Restaurant owners generally want their stores to be busy. More customers === more sales, after all. However, “too busy” is a problem for low-margin, competitive businesses like fast-food where you can’t throttle demand with price. Customers who go somewhere else because they don’t want to wait are lost sales.
Surviving on low-margins requires selling at scale, which an individual restaurant can address one of two ways – make the store bigger, or make the store faster.
Bigger isn’t an option most of the time. Developers cut restaurant pads in standard sizes and would rather have more tenants than sacrifice space for a fast food tenant who wanted to build a bigger store.
So that leaves faster.
The Chick-fil-a solution
A few months ago, I went to a Chick-fil-a at lunch and instead of submitting my order at the menu intercom, I was greeted by a worker with an iPad who followed along beside my car while I proceeded in line.
The rest of the process was the same as usual. I paid at the window, received my food, and drove away thinking “that was weird.”
On my next visit, the worker with the iPad took my order and my payment and printed a receipt on a mobile printer. Looking at the line of cars, I thought, “Hmm, this is actually making the line move a little faster.”

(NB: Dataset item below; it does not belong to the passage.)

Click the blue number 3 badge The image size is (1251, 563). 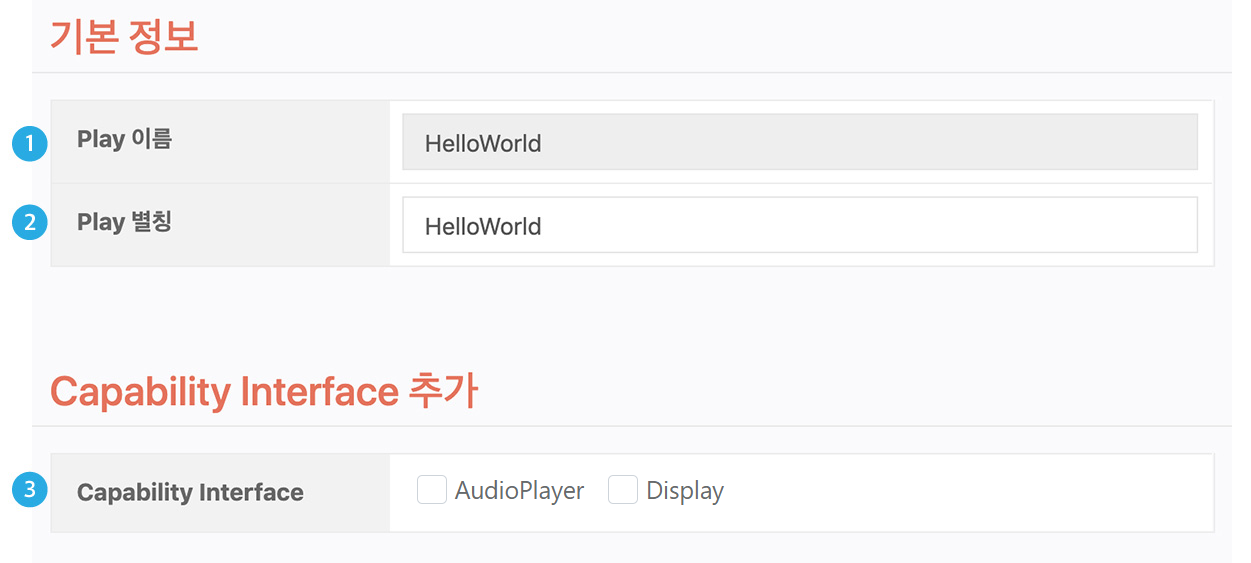click(x=30, y=490)
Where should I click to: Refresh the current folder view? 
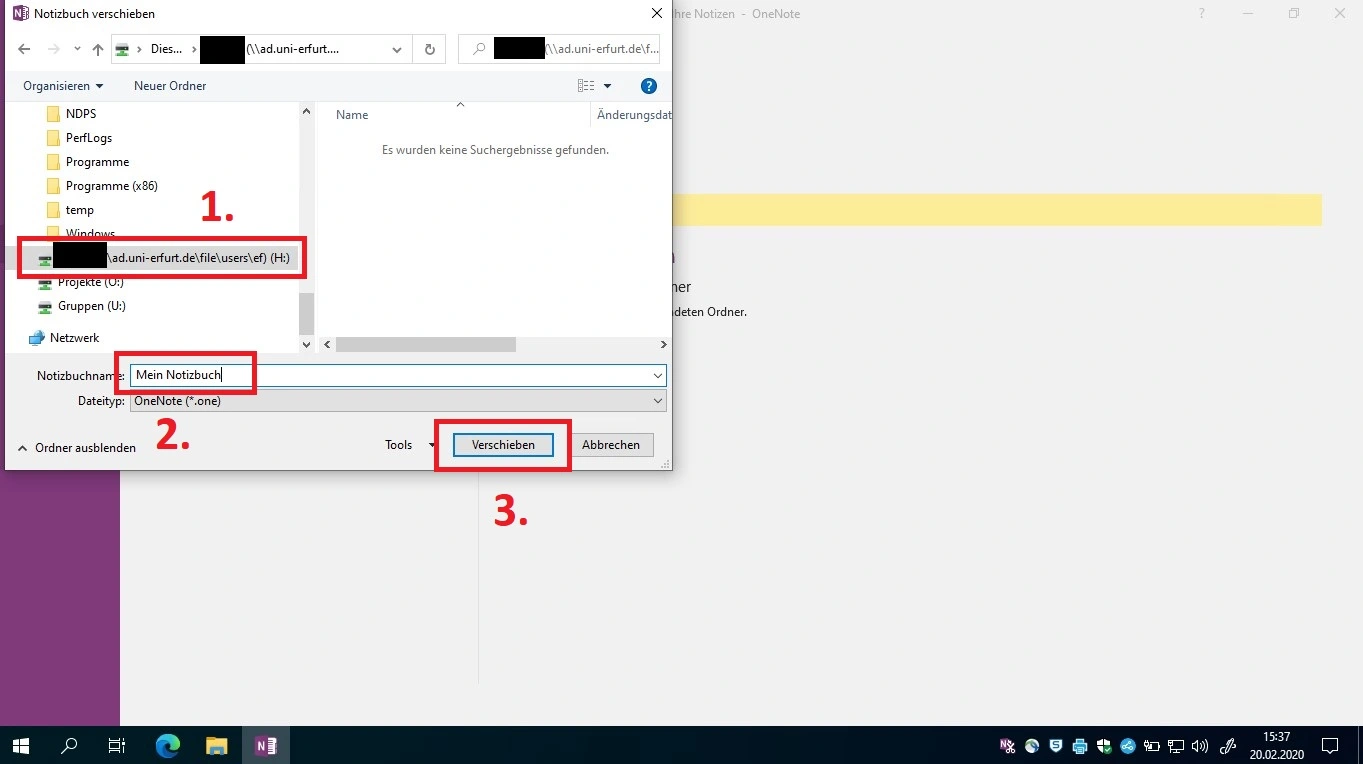pos(430,49)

The next visit? A worker took my order and payment and provided a receipt, while following my car. Then a second worker brought my order to me while I was still in line.
During my last visit, a third worker came into the process. Worker A took my order and payment, Worker B provided me with a receipt, and Worker C brought the order to my car.
Driving away it occurred to me that at no point in the process had my car stopped. The Chick-fil-a drive-thru was a continuous flow. Their throughput at the height of lunch hour seemed to be double what it had been.
“Holy sh*t! They’re using lean for a drive-thru.”
Across all my visits I had been watching them measure, identify bottlenecks, and iterate their system.
How this applies to IT
Seeing lean concepts at work in a drive thru reinforced to me that lean design can be used for almost any process.
In the case of Chick-fil-a, they had acknowledged the exponential effects of bottlenecks and moved outside the kitchen. Everytime a car stops, even if it is just for a few seconds, adds up and impacts the overall throughput of the system. So they attacked the bottlenecks and achieved constant flow – the dream of any factory manager.
IT faces the same challenges. Ticket queues, individual resources, and manual tasks are all bottlenecks. They slow down the system, causing work to pile up, and limiting how fast the business can adapt and deliver.
The old style of managing IT was to go big and throw people at problems. “Project not going fast enough? More people.” “Tickets piling up? More people.”
No one wants to do that anymore nor are they willing to. “More people” doesn’t work, it doesn’t scale. You’re not going to get more people.
Your recourse is to work faster, which doesn’t mean cracking a whip behind your workers and yelling “Mush!” That only works temporarily and ends up costing a lot of time and money when you have to replace your team.
You move faster by embracing lean. Identify bottlenecks, resolve them, and automate or do away with the low value cruft that’s clogging up the assembly line.
Bringing lean practices and DevOps to the datacenter and app stack is only the starting point. We can bring the value of our competencies in data, processes, and automation to problems IT people have traditionally ignored.
We need to be willing to look at everything, anywhere in the business. The future of IT isn’t to go big, it’s to chop away all the small things – to help the business flow and accelerate.